ニューヨーク経由で成田からサンパウロまで乗り継ぎを含めて27時間。

機内食を片道で5回も食べたこと、搭乗していたスチュワーデスが我々より大きくてビックリしたこと・・・今では懐かしい思い出です。笑2


しかし憧れのパンナムに搭乗したのは、これが最初で最後となってしまいました。


1970年代以降の航空自由化によめ低価格競争の激化と、〝ジャンボ・ジェット〟・ボーイング747の大量導入によるコスト増、更には度重なる事故の補償により経営状態は急激に悪化・・・そしてとうとう1991年12月4日に破産し、運行停止。


世界の翼は、地に堕ちてしまったのです。


パンナム倒産で、私が最も残念だったのは、年6回の楽しみ・・・大相撲千秋楽の名物となっていた、パンナム杯の授与式がなくなってしまったこと。

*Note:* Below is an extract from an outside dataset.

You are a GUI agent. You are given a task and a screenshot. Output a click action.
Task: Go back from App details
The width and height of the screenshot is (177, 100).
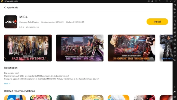click(5, 7)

              ウォームハート 葬儀屋ナベちゃんの徒然草-David Jones

同社の極東地区広報担当支配人だったデビット・ジョーンズ氏が、「ヒョ~ショ~ジョウ!」 と言うだけで場内はドッと涌いたものです。

九州場所や名古屋場所では方言を巧みに取り入れるなどした賞状の読み上げはもちろん、40㎏以上あったという大トロフィーを1人で担ぎ上げて優勝力士に手渡すシーンは、同社にとって最高のCMだったはず。

私はこの表彰がなくなってから、千秋楽の表彰式は一切見なくなりましたし。

1961年から始まったこの名物表彰は、同社が破綻する半年前の1991年5月まで30年に渡りジョーンズ氏がプレゼンターを務め続けました。

途中昇格や転勤の内示があったそうですが、ジョーンズ氏はそれを断り続け、トロフィーを渡すためにトレーニングを欠かさなかったといいますから、彼にとってはコレがライフワークだったのでしょう。

彼は倒産翌年に帰国後、2005年に89歳で生涯を閉じたとのこと。

パンナムの〝命日〟である今日・・・あらためて同社にとって最高の広報担当者だったジョーンズ氏のご冥福を、懐かしさを込めて祈りたいと思います。